A rock physics model was developed to investigate the relationship between the character of bottom simulating refection and the amount of methane present as gas, hydrate, or a dissolved phase at the base of hydrate stability. The change in elastic properties with phase saturation has been modeled in a three-phase zone at Walker Ridge 313. Results indicate that gas content of the three-phase zone is the primary driver of changes in the elastic properties and that hydrate saturation only plays a critical role in the elastic properties of the sediments when the gas saturation is very low.
Work is also ongoing to model capillary pressure within the three-phase zone at the base of hydrate stability. In this zone, capillary effects cause hydrate, water, and gas to occupy distinct regions of the pore size distribution of the host sediment. Because host sediments have a distribution of pore sizes, capillary effects cause the base of hydrate stability to be located at different depths in pores of different sizes. The result is a zone over which gas replaces hydrate as the phase occupying the largest pores. This model has been applied to Blake Ridge and Hydrate Ridge as test cases, and will ultimately be applied to Walker Ridge to investigate the effects of methane recycling at the base of hydrate stability.

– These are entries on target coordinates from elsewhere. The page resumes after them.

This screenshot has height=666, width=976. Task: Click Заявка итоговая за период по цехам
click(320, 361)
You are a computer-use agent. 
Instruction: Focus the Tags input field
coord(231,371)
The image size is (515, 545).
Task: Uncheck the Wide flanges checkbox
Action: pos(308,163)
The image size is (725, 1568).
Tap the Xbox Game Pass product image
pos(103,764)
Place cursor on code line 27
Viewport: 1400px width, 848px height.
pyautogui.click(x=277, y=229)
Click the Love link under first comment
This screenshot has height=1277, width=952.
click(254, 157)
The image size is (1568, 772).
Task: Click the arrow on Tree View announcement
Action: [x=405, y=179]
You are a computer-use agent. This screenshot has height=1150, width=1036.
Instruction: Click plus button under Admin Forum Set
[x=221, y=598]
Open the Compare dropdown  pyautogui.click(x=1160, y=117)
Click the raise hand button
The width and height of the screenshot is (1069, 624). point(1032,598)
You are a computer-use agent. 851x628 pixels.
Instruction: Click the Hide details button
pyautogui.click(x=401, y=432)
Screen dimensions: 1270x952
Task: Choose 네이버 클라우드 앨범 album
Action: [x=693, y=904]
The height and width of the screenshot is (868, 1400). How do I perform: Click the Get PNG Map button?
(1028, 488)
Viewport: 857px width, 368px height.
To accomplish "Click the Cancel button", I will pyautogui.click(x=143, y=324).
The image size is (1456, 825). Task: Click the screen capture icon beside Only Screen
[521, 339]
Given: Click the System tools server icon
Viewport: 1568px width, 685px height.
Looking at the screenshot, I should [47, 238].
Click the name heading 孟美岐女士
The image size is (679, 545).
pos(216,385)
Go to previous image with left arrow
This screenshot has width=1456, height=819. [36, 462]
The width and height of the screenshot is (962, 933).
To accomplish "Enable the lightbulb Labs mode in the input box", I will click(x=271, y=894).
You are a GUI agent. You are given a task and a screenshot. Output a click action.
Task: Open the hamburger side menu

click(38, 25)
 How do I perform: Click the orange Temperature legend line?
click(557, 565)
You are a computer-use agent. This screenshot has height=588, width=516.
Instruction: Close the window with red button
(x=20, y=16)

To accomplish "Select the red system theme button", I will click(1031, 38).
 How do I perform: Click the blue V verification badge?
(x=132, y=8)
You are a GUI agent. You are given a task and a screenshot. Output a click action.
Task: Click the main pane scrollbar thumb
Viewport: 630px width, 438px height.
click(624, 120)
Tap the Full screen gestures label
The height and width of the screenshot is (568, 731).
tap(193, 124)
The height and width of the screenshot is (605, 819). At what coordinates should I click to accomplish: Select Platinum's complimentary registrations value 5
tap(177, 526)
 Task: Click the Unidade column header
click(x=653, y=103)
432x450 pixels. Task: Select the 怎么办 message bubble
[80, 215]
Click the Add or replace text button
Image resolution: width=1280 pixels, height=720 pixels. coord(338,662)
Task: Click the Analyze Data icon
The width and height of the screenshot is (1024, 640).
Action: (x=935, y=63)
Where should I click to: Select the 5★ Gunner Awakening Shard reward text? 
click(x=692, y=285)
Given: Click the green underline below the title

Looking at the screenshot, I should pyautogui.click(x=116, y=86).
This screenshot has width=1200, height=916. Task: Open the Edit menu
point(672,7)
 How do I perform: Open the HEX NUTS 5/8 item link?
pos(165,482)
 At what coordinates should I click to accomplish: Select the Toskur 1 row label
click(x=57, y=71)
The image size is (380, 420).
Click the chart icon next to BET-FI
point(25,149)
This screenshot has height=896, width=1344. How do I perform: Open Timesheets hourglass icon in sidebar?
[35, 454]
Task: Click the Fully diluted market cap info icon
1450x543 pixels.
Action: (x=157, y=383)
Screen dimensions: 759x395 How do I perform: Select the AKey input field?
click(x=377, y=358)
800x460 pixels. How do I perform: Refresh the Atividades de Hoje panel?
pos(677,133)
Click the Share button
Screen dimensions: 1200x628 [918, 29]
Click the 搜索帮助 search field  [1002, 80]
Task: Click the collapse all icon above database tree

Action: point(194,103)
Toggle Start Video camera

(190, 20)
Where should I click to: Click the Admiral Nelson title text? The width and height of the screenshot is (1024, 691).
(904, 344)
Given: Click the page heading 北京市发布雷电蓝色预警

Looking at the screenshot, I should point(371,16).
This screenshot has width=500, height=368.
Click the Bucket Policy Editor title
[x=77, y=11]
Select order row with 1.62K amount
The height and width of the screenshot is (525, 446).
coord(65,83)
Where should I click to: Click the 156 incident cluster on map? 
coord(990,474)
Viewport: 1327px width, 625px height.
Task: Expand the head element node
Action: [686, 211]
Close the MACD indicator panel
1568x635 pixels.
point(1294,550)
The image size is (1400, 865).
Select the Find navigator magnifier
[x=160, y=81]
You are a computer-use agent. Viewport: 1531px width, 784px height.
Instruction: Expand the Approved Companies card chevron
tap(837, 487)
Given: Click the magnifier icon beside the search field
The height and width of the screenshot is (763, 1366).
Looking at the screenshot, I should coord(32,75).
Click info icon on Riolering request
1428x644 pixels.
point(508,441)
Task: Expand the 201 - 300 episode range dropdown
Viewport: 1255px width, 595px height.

A 3-D basin-scale reservoir simulator was modified to include methanogenesis, sedimentation, salinity, and pore size effects on hydrate stability. The model domain was created for a realistic representation of a hydrate sand layer at WR313 and sediment properties and has been modified to reflect log data calculations. The 1-D reactive transport model has been designed and benchmarked against existing simulations. Physical properties of the sediments at WR313 have been refined based on reactive transport model results, pore size distributions, and nuclear magnetic resonance log data. Simulations of dissolved methane migration mechanisms (short-distance diffusive migration, short-distance advective transport, and long-distance advective transport) have been conducted to assess the methane flux time scales required to develop the massive hydrate accumulations observed at WR 313. Simulation results suggest that a combination of diffusive and advective methane flux may be responsible for the hydrate saturations at WR313. Work is ongoing to (1) assess the methane budget required for the presence of a gas phase by defining methane availability, local solubility, and the amount of methane that may be present in the gas phase; (2) assess whether the gas phase accumulated beneath the methane hydrate stability zone can contribute significantly to hydrate saturations and evaluate the conditions and geologic settings in which significant updip migration can be expected; and (3) evaluate the fate of hydrate that moves below the base of the MHSZ as a result of sedimentation.